This contradiction might make some women wonder where the truth lies. While it is clear that excessive alcohol consumption can result in Fetal Alcohol Syndrome (FAS), a suite of birth defects mainly affecting the brain (learning and memory), but Wikipedia's definition of the condition is misleading in that it states: "It is unknown whether amount, frequency or timing of alcohol consumption during pregnancy causes a difference in amount of damage done to the fetus." A perusal of the current literature on the topic of alcohol and pregnancy makes it quite clear that generally there is a positive relationship between the amount of alcohol consumed during pregnancy and the likelihood and severity of defects. In addition, it is also known that the most important brain development occurs in the first trimester, and thus that is almost certainly the most critical period to avoid consumption of alcohol.

What has been unknown since the FAS-prevention media blitz started is whether or not there is a threshold level of alcohol consumption below which there is no damage to the child. Frankly, there doesn't seem to have been a lot of interest in this among medical professionals, because it is simpler just to tell women not to drink at all than it is to consider nuances that might cause women to think it is okay to drink, and then drink too much, whatever too much is. The one certainty is that if a woman does not drink at all, there is no danger of impairments to the fetus caused by alcohol.

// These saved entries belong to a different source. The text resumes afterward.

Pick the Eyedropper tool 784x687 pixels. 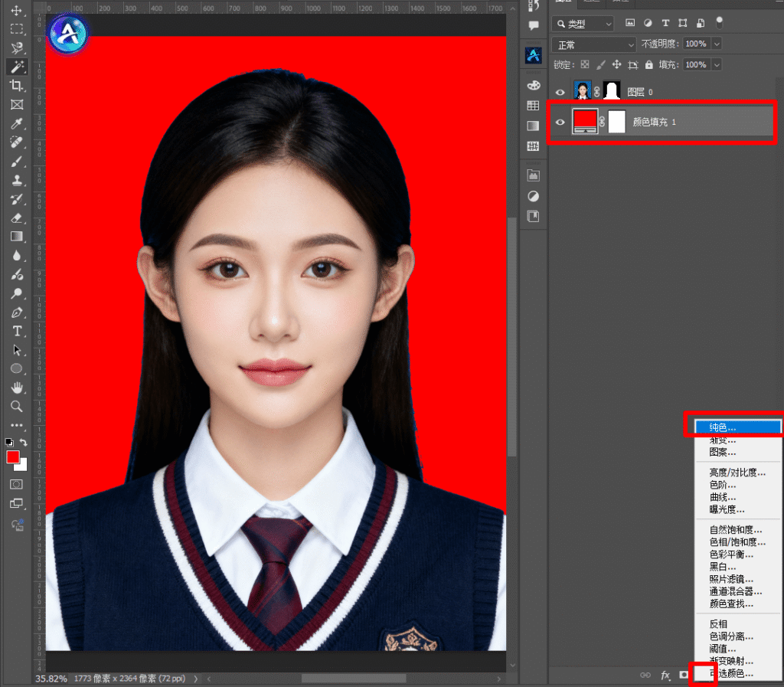pyautogui.click(x=16, y=123)
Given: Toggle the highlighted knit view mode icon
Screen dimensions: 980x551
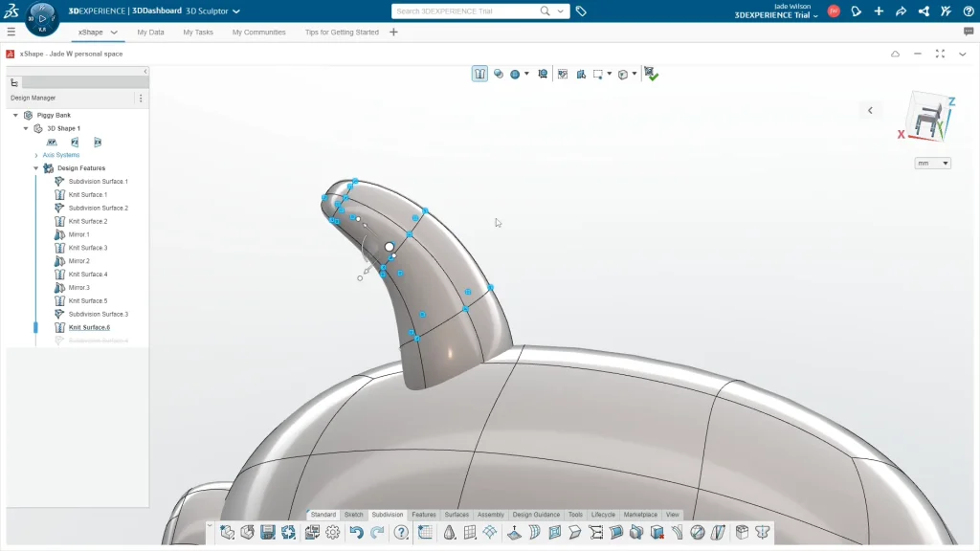Looking at the screenshot, I should [479, 74].
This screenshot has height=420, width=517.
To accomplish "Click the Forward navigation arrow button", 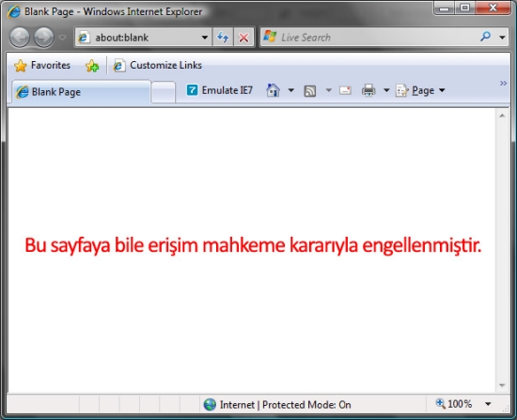I will coord(44,38).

There have been occasional papers, however, focusing on the moderate drinkers, in order to possibly establish a safety threshold for alcohol consumption. One research project in particular is interesting because it is an ongoing longitudinal study that began when 580 mothers involved joined the study at 4 months pregnant. The most recent paper I was able to access on the study has data from when the focal children were 14 years old (Wilford, J.A., Richardson, G.A., Leech, S.L., Day, N.L., 2004. Verbal and visuospatial learning and memory function in children with moderate prenatal alcohol exposure. Alcoholism: Clinical and Experimental Research. 28:497-507.) This study is a genuine attempt to uncover potentially subtle effects on children whose mothers had around three drinks or less a week during pregnancy.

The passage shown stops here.